Real-Time Quantitative PCR (RT-qPCR)
RT-qPCR analysis was performed using an ABI 7500 thermocycler (Applied Biosystems) with UltraSYBR Mixture purchased from Beijing ComWin Biotech Co., Ltd. (Beijing, China). Gene transcript normalization was performed using housekeeping gene β-actin. All primers used for RT and qPCR are listed in Table 1.
All experiments were performed at least three times. Data is presented as mean ± SD. The date of escape latency from MWM were analyzed by multivariate analysis of variance (ANOVA) and the other data were analyzed by one-way ANOVA, followed by Student-Newman-Keuls test. All the analysis was performed by SPSS statistical software (version 21, IBM, Armonk, NY). P ≤ 0.05 was considered to be statistically significant (*p < 0.05, **p < 0.01, ***p < 0.001, ****p < 0.0001).

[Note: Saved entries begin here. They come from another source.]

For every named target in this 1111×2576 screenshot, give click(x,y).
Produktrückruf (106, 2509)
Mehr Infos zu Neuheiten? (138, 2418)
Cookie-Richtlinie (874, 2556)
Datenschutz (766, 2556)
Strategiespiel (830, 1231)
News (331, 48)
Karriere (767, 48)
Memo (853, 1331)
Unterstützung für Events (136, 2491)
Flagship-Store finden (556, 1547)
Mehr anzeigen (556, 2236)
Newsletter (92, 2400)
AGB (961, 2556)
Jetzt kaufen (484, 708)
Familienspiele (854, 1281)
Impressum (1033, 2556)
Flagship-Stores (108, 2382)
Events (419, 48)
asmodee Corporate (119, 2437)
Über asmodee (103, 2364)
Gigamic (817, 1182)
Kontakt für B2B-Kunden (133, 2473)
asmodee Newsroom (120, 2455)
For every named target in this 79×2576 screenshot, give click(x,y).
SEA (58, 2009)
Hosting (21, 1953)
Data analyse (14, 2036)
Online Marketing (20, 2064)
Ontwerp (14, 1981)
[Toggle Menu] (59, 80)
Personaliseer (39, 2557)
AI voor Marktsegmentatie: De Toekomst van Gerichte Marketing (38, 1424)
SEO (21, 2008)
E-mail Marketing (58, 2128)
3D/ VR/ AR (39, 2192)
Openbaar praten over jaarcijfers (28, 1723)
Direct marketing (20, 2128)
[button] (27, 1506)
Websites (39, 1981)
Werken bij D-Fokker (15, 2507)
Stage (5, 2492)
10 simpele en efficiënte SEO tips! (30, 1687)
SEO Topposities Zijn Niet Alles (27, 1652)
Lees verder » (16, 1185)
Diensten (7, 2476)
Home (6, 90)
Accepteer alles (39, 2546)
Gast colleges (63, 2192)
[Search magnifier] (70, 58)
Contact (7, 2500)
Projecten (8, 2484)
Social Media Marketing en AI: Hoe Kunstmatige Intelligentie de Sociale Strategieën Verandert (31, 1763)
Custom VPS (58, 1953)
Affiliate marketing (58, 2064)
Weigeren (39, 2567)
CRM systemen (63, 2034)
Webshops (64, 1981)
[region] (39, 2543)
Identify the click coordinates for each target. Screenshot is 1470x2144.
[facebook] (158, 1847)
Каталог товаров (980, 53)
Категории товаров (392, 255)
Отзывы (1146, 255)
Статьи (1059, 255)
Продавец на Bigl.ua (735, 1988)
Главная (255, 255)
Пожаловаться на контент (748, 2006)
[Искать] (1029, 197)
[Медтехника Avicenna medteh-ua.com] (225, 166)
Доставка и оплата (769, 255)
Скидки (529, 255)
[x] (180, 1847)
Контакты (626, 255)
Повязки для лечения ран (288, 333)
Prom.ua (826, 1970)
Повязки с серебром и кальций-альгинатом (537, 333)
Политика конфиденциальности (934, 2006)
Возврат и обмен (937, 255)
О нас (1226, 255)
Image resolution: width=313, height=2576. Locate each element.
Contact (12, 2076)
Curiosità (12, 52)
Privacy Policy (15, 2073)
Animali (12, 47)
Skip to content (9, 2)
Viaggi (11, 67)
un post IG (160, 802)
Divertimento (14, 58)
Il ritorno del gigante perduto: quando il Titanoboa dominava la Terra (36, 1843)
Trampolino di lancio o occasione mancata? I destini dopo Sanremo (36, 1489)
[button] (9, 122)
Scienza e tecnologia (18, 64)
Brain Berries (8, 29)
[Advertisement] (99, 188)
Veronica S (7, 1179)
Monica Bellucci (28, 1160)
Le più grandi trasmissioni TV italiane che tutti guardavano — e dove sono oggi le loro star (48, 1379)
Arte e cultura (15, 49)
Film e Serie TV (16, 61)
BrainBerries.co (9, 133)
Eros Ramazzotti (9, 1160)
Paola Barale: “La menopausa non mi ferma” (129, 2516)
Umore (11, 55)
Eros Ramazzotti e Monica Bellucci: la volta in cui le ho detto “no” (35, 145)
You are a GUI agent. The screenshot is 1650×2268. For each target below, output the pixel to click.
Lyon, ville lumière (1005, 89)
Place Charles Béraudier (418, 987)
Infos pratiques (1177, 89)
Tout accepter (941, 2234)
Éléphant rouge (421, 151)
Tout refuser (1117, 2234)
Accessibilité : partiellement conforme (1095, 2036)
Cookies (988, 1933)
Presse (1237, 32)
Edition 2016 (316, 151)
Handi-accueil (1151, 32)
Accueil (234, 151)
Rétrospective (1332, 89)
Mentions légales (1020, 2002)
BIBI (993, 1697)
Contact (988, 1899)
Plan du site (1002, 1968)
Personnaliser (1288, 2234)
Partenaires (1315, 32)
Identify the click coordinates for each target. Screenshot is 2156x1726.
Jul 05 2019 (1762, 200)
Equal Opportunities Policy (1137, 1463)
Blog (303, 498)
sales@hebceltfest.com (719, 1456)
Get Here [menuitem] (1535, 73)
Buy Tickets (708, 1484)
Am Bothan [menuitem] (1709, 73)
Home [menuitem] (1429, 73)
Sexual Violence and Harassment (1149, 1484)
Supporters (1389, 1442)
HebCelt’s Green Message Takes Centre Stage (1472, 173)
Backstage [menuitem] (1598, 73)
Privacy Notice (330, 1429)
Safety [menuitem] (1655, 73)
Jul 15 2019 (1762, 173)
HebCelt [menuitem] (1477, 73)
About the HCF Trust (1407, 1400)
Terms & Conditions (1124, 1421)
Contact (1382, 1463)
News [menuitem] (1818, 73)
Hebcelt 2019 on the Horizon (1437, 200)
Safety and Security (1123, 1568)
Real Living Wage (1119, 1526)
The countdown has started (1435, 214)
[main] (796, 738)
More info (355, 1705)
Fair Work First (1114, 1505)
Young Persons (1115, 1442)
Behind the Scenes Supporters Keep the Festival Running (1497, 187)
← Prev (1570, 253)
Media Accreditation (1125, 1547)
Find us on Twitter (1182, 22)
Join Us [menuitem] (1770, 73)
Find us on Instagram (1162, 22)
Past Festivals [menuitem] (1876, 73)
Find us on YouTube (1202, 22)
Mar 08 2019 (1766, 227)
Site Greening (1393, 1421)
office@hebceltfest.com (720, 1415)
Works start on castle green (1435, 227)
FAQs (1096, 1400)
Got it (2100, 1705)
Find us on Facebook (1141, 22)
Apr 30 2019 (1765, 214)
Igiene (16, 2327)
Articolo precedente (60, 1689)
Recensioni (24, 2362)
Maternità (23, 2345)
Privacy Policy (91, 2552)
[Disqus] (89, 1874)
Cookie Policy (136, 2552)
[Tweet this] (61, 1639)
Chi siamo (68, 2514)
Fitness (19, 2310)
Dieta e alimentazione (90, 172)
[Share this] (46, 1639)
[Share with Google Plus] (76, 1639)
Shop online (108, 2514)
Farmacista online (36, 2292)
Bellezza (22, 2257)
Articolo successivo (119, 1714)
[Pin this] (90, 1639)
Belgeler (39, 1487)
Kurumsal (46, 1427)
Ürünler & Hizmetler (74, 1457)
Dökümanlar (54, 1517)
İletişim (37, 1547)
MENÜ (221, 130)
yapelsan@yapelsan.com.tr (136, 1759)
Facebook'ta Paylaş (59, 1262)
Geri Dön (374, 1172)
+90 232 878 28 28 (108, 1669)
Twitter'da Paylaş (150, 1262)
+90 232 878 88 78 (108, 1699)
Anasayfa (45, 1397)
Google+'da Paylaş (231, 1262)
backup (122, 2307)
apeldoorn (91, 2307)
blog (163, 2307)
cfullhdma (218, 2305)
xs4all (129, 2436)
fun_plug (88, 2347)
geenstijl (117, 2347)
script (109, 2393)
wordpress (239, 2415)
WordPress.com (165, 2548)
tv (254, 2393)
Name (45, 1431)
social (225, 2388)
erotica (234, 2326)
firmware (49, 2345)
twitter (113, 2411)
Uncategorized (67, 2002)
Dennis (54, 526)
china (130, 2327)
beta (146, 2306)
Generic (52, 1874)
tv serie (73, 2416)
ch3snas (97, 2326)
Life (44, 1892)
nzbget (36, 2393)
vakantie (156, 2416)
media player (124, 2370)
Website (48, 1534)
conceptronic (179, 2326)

HPYD had a Better in Vitro Stability and Inhibitory Effect on Aggregation of Aβ1−42 Compared to H102
To investigate the stability of HPYD in vitro, accelerated stability test using trypsin was performed. After treatment with 100 mg/L trypsin at 37°C for 400 min, followed by heat treatment for 10 min at 80°C, the concentration of HPYD was 81.67% ± 0.42, while the concentration of H102 was only 41.07% ± 0.17, indicating that the stability of HPYD was better compared to H102 (Table 2). In addition, to compare the inhibitory effects on aggregation of Aβ1−42 with H102, ThT fluorescence spectral analysis and TEM was performed. Results showed that HPYD could significantly inhibit the aggregation of Aβ42 compared to H102 (Figures 1A,B). Taken together, this demonstrates that HPYD had better in vitro stability and inhibitory effects on Aβ1−42 aggregation compared to H102.
Figure 1. Inhibitory effect of HPYD and H102 on Aβ1−42 aggregation. (A) ThT fluorescence spectral analysis of the inhibitory effects of HPYD and H102 on Aβ1−42 aggregation. (B) TEM observations of the inhibitory effects of HPYD and H102 on Aβ1−42 aggregation. All of the experiments tests were repeated in triplicates. Statistical significance was denoted with; **p < 0.01.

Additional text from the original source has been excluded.